What is DNOW's revenue and growth?
DNOW Inc. reported revenue of $2.8B.
Does DNOW pay dividends?
DNOW Inc. does not currently pay dividends.
Where can I find DNOW SEC filings?
Official SEC filings for DNOW Inc. (CIK: 0001599617) including 10-K, 10-Q, and 8-K reports are available on SEC EDGAR.
What is DNOW's EPS?
DNOW Inc. has a diluted EPS of $-0.76.
How is the AI analysis conducted?
Two independent AI systems — Claude (Anthropic) and ChatGPT (OpenAI) — analyze SEC EDGAR filings including 10-K annual reports and 10-Q quarterly reports. Each AI evaluates financial health, profitability ratios, balance sheet strength, and growth metrics. The combined rating reflects both perspectives for balanced insights.
Is DNOW a good stock to buy right now?
Based on our AI fundamental analysis in April 2026, DNOW Inc. has a SELL rating with 76% confidence. Review the strengths and risks sections above before making a decision. This is not investment advice.
Is DNOW stock overvalued or undervalued?
Valuation metrics for DNOW: ROE of -4.0% (sector avg: 15%), net margin of -3.2% (sector avg: 10%).
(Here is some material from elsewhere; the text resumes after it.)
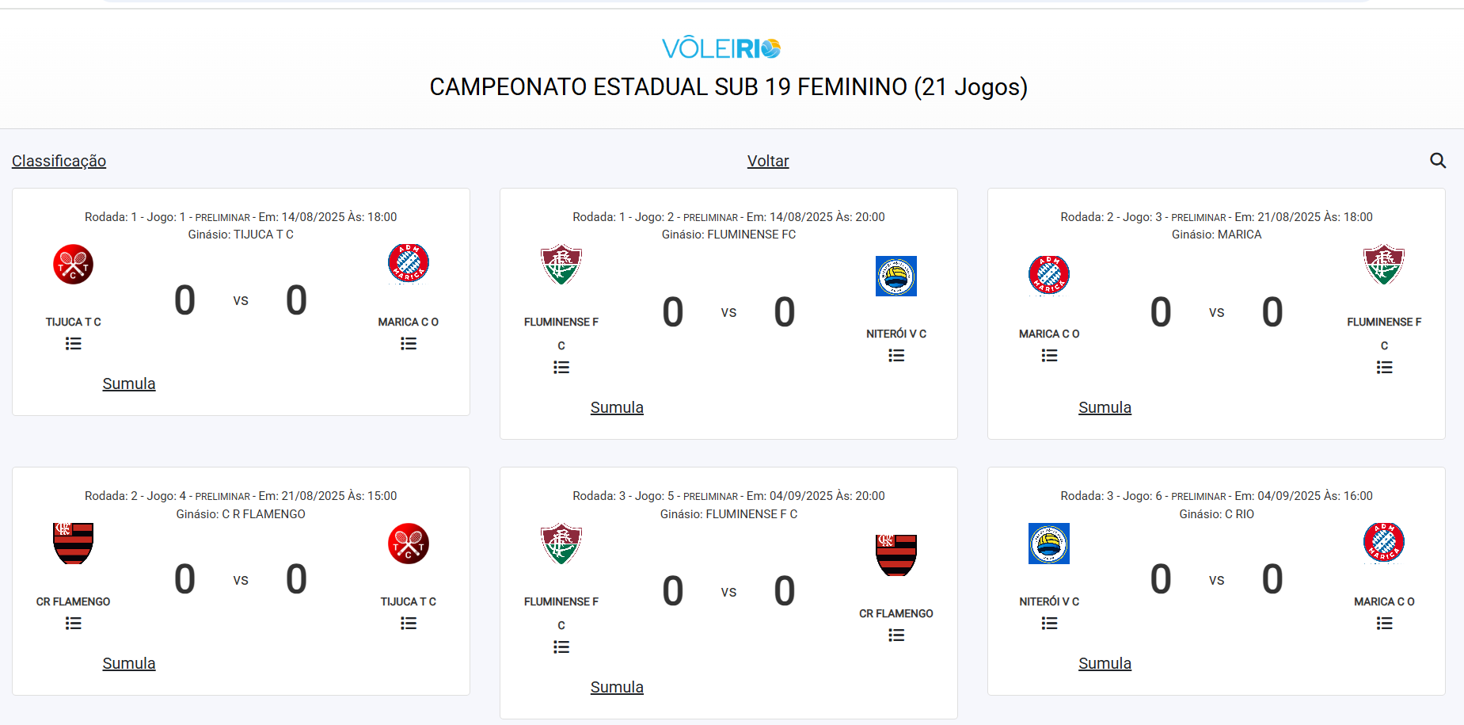This screenshot has width=1464, height=725.
Task: View Sumula for Jogo 5
Action: pos(617,688)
Compare these metrics with sector averages to assess valuation.
Should I buy DNOW stock in 2026?
Our dual AI analysis gives DNOW Inc. a combined SELL rating for 2026. Revenue is data pending, with profitability at or below sector average. Always conduct your own research.
What is DNOW's free cash flow?
DNOW Inc.'s operating cash flow is $155.0M, with capital expenditures of $21.0M. FCF margin is 4.8%.
How does DNOW compare to other Industrial stocks?
Vs Industrial sector averages: Net margin -3.2% (avg: 10%), ROE -4.0% (avg: 15%), current ratio 2.34 (avg: 1.8).